Consider long-time SAS Subsidiary DataFlux, which touted its first unified DM offering, the DataFlux Data Management Platform. The new DataFlux DM platform is the long-percolating product of the SAS/DataFlux Project Unity effort, which kicked off almost two years ago. Under the auspices of Project Unity, SAS’ data integration assets -- chiefly, its ETL and data connectivity technologies -- were taken up by DataFlux. The new DataFlux Data Management Platform is the first fruit of that effort. It comprises a one-stop shop for data management, complete with data quality (DQ), data profiling, data monitoring, master data management (MDM), business rules management (BRM), event processing, data federation, and -- of course -- ETL.

It’s an ambitious effort on DataFlux’s part, placing it squarely into competition with DI mainstay Informatica Corp. (the marketing team of which promptly pushed back against DataFlux).

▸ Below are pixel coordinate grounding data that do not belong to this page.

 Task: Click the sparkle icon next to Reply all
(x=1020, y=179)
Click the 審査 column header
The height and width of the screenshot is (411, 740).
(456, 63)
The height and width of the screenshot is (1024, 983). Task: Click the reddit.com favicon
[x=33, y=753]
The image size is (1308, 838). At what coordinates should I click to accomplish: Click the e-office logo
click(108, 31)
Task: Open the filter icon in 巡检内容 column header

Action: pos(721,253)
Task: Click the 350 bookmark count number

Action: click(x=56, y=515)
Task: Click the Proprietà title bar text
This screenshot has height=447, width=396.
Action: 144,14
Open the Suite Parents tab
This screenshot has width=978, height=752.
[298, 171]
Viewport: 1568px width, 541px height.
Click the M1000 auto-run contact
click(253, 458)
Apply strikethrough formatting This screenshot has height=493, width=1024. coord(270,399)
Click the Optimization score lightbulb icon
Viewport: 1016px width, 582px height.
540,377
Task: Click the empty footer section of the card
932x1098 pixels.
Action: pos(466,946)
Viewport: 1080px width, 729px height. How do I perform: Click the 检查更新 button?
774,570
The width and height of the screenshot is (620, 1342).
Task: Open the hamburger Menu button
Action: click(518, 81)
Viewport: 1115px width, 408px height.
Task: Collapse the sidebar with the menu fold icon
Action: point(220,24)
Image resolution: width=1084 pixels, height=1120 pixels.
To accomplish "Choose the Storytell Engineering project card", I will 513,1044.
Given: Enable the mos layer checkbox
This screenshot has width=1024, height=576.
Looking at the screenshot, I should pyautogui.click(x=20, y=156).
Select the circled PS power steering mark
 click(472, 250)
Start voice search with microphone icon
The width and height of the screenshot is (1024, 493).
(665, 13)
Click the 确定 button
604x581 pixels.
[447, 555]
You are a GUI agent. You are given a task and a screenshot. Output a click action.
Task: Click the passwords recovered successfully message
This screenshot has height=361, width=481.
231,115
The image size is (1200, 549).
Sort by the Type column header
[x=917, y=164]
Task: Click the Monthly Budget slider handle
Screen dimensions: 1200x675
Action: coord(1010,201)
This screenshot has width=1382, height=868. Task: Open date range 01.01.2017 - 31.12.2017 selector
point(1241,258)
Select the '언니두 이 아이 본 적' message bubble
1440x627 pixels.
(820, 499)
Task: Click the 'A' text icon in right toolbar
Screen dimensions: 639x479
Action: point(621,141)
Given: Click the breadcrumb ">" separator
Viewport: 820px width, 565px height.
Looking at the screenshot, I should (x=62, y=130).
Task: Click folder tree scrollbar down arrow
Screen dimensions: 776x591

A number of DataFlux luminaries, including CEO Tony Fisher, were on hand to meet with prospects, analysts, and journalists.

This year’s Las Vegas show marked the rebirth of analytic appliance specialist Dataupia Inc. Nine months ago, Dataupia had hired a new CEO -- in place of founder and DW visionary Foster Hinshaw, who had stepped down because of health concerns -- and was hemorrhaging staff. Insider reports had Dataupia struggling to attract new venture capital (VC) funding, too.

One year later, Dataupia seems back on track. It is proud of both its cash-positive status(no small feat in the current climate, officials said) and a huge (albeit not new) 510 TB DW configuration. More importantly, founder and CEO Foster Hinshaw was present on the show floor and in the conference area. Dataupia replaced some crucial human resources -- chiefly, former CTO (and respected data warehousing technologist) John O’Brien and long-time director of marketing, Samantha Stone -- but Hinshaw sounded genuinely optimistic about its future.

All told, this year’s TDWI Las Vegas conference had a far more optimistic feel than last year’s which -- with its smaller attendance and sober vendor presentations -- presaged one of the most difficult years in industry history. If the mood at this year’s TDWI Winter World Conference was any indication, 2010 should be far brighter.